« Je suis un gars du sud des États-Unis, un gars qui ne demande qu’à être flemmard et à lézarder, cela s’entend sur mes disques. N'importe qui sonnant ainsi ne peut être que dans le coup, non ? »
Alex Chilton est mort et j'ai un peu pleuré en écoutant dans mon coin Third/Sister Lovers. Je n’aurais pas dû pleurer, je devrais pleurer moins souvent pour les gens que je ne connais pas vraiment, et puis de toutes les façons Alex Chilton détestait ce disque « une daube sirupeuse et ringarde avec des chansons qui ne sont saines pour personne... » Vous qui savez tout d’Alex Chilton (Les Box Tops, Big Star, son faux frère maudit Chris Bell, sa discographie erratique...) savez qu'Alex avait de bonnes raisons pour dénigrer ainsi cet album : c'était son machin noir, son grand disque malade, une chose qu'il avait enregistrée dans la pire période de son existence ; entre deux éclairs de lucidité, dans l’alcool, la drogue et la dépression... un truc qu'il n'avait vraiment jamais fini, la musique consumée d'un type largué et tout seul avec un vétéran rockabilly dans le fond (Jim Dickinson) . Third (Sister Lovers) est vraiment sorti plus tard, tout le monde sait que c'est un disque parfois bouleversant, une étoile noire... Alex ne pouvait lui se l'avouer, parce que se l'avouer c'était presque s'avouer, plus que survivant, fantôme... et Alex n'était pas un fantôme il était vivant. Comme Jonathan Richman, il sortait des disques de temps en temps, il vivait tranquillement... Il y a cinq ans il avait failli disparaître emporté par l'ouragan Katrina , finalement c'est son cœur qui l'a emporté, on est toujours trahi par son cœur.

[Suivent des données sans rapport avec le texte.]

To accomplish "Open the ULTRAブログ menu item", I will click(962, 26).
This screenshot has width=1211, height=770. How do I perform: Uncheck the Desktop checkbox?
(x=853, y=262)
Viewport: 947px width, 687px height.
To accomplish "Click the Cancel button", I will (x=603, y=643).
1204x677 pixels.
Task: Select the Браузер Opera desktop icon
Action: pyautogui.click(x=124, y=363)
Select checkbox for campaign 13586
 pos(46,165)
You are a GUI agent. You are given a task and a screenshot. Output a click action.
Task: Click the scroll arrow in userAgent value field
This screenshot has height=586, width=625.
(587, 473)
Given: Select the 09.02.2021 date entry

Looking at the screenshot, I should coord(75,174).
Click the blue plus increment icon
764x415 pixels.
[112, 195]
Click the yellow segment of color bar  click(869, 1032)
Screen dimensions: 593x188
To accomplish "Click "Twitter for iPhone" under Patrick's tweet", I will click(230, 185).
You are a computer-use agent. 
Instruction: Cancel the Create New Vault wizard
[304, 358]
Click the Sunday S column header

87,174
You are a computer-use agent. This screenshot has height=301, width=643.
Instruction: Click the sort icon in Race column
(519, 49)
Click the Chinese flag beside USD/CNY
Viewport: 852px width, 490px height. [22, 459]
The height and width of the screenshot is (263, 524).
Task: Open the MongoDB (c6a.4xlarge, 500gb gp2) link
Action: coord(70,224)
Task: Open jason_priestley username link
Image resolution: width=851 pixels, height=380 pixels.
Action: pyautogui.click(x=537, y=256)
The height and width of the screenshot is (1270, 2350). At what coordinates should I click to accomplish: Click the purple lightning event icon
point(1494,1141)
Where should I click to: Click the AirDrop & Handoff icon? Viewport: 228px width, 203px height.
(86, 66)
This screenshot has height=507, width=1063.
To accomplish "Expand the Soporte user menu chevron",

Vous pouvez écouter l'artiste chanter (au-dessus) et parler (en dessous), merci pour lui...
Je suis arrivé dans tout ce truc presque par hasard. Il y avait un groupe de Memphis qui s’appelait Ronnie And The Devils, ils sortaient des disques mauvais et sans succès... J’ai rejoint leur line-up et un jour on m’a demandé de chanter pour voir ce que donnait ma voix... La première chose que j'ai enregistrée est devenue ce hit énorme « The Letter » J'étais un gamin de seize ans, frustré par le manque d'argent et le manque de liberté et puis là soudain j'ai eu tout l'argent et toute la liberté que je pouvais espérer...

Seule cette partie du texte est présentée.